Neither of them is correct or incorrect, these are just two different numerical inputs that one should plug-in into two different formulas to get the market price of an option given all other information.
The Black-76 formula (i.e. Black-Scholes in terms of forward price rather than a spot price) for pricing a call option is
$$C_{BS}(K) = F_0 N(d_1) - K N(d_2)$$
where $d_{1,2} = \frac{\log(F_0/K)}{\sigma_{BS}\sqrt{T}}\pm\frac{\sigma_{BS}\sqrt{T}}{2}$.
The Bachelier formula for a call is
$$C_N(K) = (F_0-K) N(d_N) + \sigma_N\sqrt{T}n(d_N)$$
where $d_N = \frac{F_0-K}{\sigma_N\sqrt{T}}$.
It's clear that giving the same $K$, $F_0$, $T$ you have to use two different implied volatilites $\sigma_{BS}$ and $\sigma_N$ in order to match the market price of an option with two different formulas.
The more qualitative explanation is that volatility has different meanings in each model.
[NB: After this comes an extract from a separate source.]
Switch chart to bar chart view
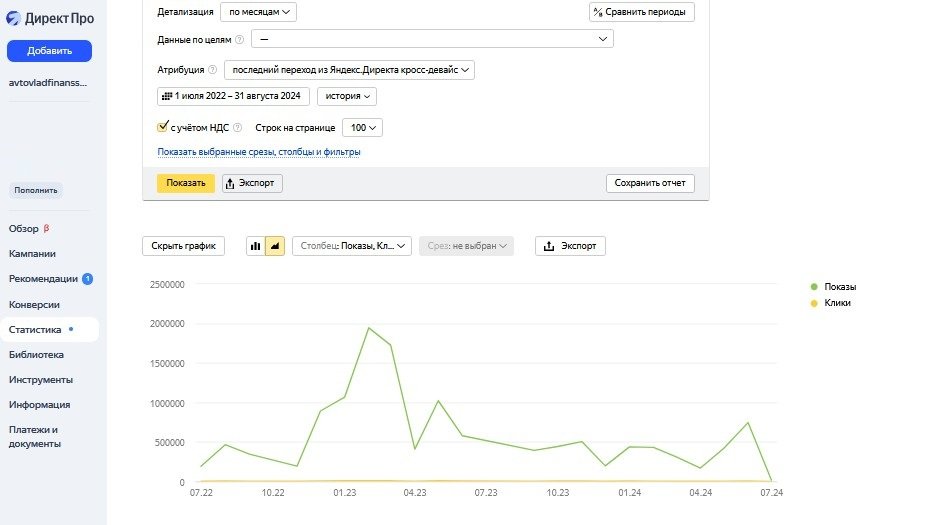The width and height of the screenshot is (951, 525). pyautogui.click(x=255, y=246)
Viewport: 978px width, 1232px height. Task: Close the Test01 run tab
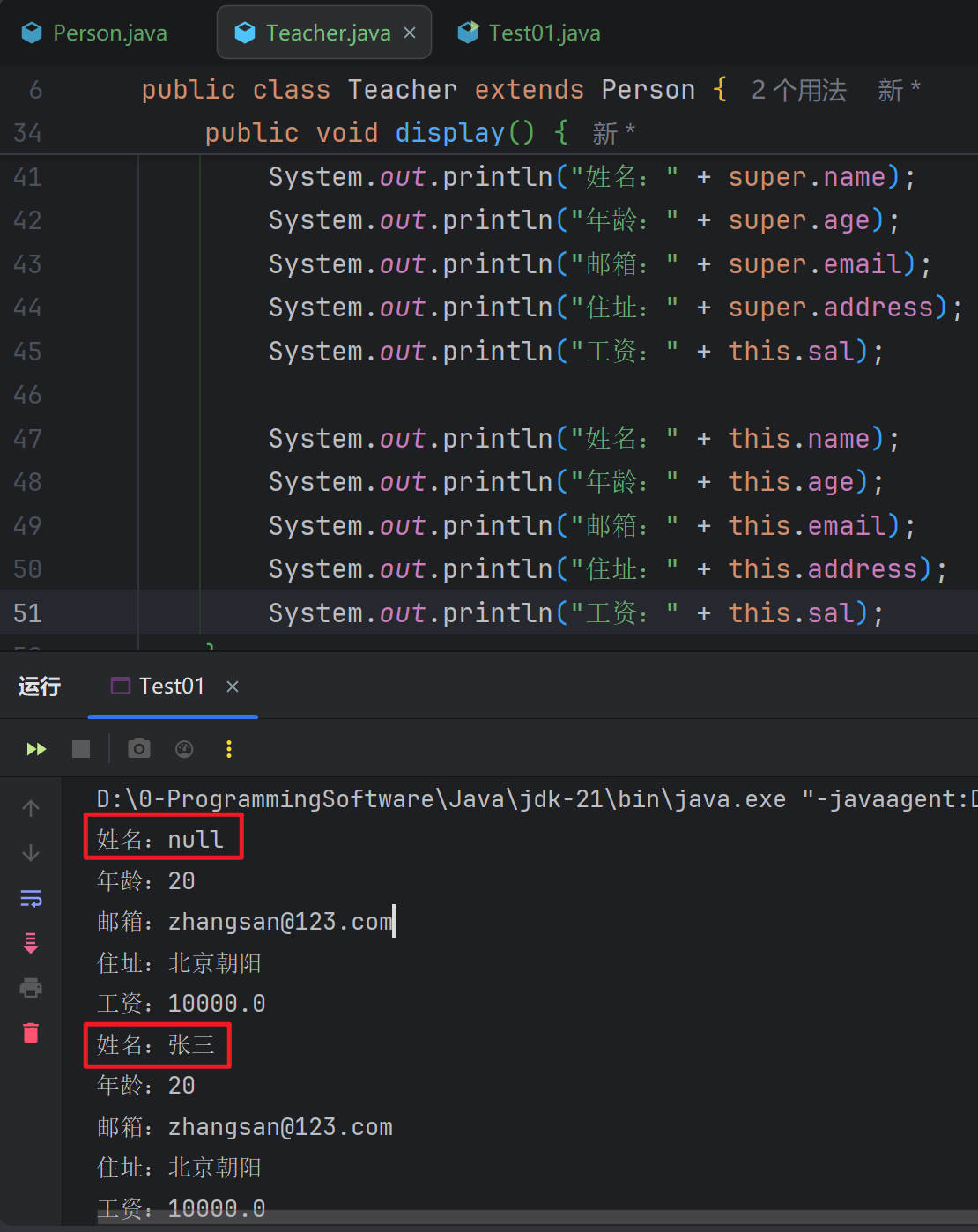pyautogui.click(x=233, y=687)
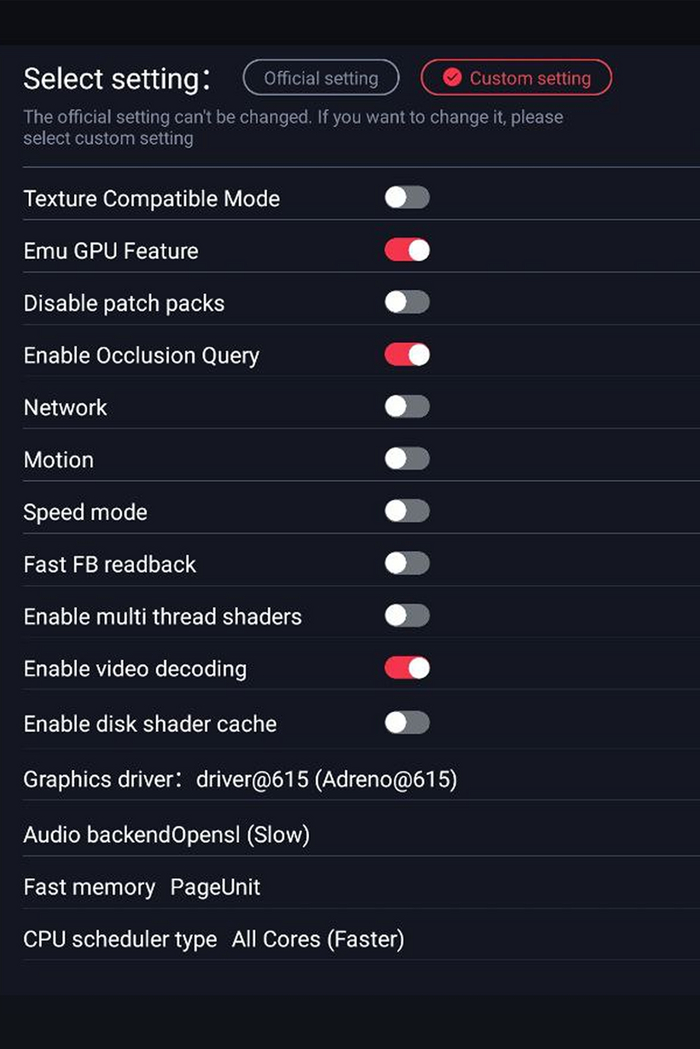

The Black-Scholes model assumes a lognormal distribution of the underlying. The Bachelier model assumes a normal distribution. The Black-Scholes volatility $\sigma_{BS}$ measures the relative change in $F_t$, while the Bachelier volatility $\sigma_N$ measures the absolute change in $F_t$. In other words, the probability of the forward rate going from $1\%$ to $2\%$ is the same as the probability of it going from $2\%$ to $4\%$ in Black-Scholes and from $2\%$ to $3\%$ in Bachelier.
Thus these are just two different pricing conventions and one can more or less freely go back-and-forth between them. More details on conversion between Black-Scholes and Bachelier volatilities can be found in such articles as A Black-Scholes user's guide to the Bachelier model or Volatility conversion calculators if needed. Hope it helps.